“¿Y lo quieres tener?”

Cuando crucé el umbral de esa oficina pública, en la calle hacía un calor infernal. Era pleno mes de agosto y Barcelona dormitaba entre la humedad y los comercios cerrados. La mujer con delantal blanco, que aquí toma el nombre de comadrona, me hizo pasar y mientras entraba le dije que creía estar embarazada.

“¿Y lo quieres tener?”, me soltó de vuelta.

La pregunta fue su reacción natural. Le salió como esas respuestas automáticas que parecieran haber abandonado el contenido a lo largo de su existencia, una pregunta sin peso. Me miraba serena. Yo sostenía su mirada alucinando con su naturalidad, intentando buscar algún rastro inquisidor, algo acusativo, como si tanta tranquilidad me generara una desconfianza atávica y en cualquier momento me saltarían encima los fanáticos de algún movimiento pro vida.

 

Pero no. Genuinamente me lo estaba preguntando, como quien le lee sus derechos a un detenido: “Tiene derecho a abortar si le parece”.

“Sí”, le contesté.

“Pues felicitaciones”, me dijo y comenzó a sacar fichas y formularios y hacerme preguntas en una coreografía médica que sabía de memoria. Si le hubiese contestado que no, que no deseaba ese embarazo, seguramente la danza de papeles hubiese sido igual pero con formularios de otros colores.

La mujer seguía ágil, con la misma alegría y tranquilidad con la que me llevaba atendiendo hacía 5 minutos. Yo estaba aturdida, con toda mi chilenidad a cuestas.

Durante los años que llevo aquí me he tomado un par de veces la píldora del día después en el consultorio de mi barrio sin mayores problemas y he conocido personas que hablan del aborto sin rollos ni dramas, sino como una opción más.

Por eso impresionó que la actitud de la comadrona me descolocara. No es que en España no haya problemas con el aborto o la píldora del día después. No es que en España no haya movimientos de católicos radicales en activo criminalizando los derechos reproductivos. Pero el sentir la tranquilidad y la disposición de un profesional, el vivir en carne propia que te traten como a un adulto y que la responsabilidad es tuya mientras el Estado te ampara es algo que, sexualmente hablando, no había vivido.

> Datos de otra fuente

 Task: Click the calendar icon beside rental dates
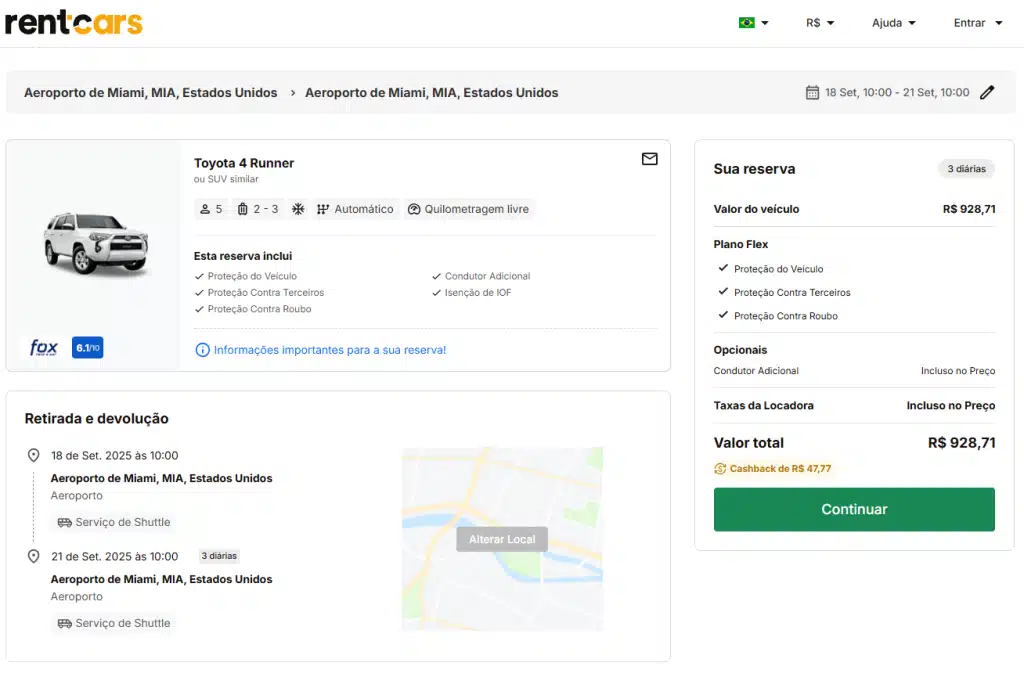point(812,92)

No supe cómo explicar mi asombro hasta que en diciembre pasado fui de vacaciones a Chile y asistí al pobre debate del aborto terapéutico. Las insolencias, la misoginia, la ignorancia y el fanatismo religioso por sobre el laicismo, por sobre la mujer, por sobre mi vida me recordó que ese era el escenario en el que yo había crecido. Ese era el país y el discurso que estaba acostumbrada a escuchar y que había calado tan hondo en mis derechos más íntimos que, sin darme cuenta, me sorprendí cuando me trataron con dignidad.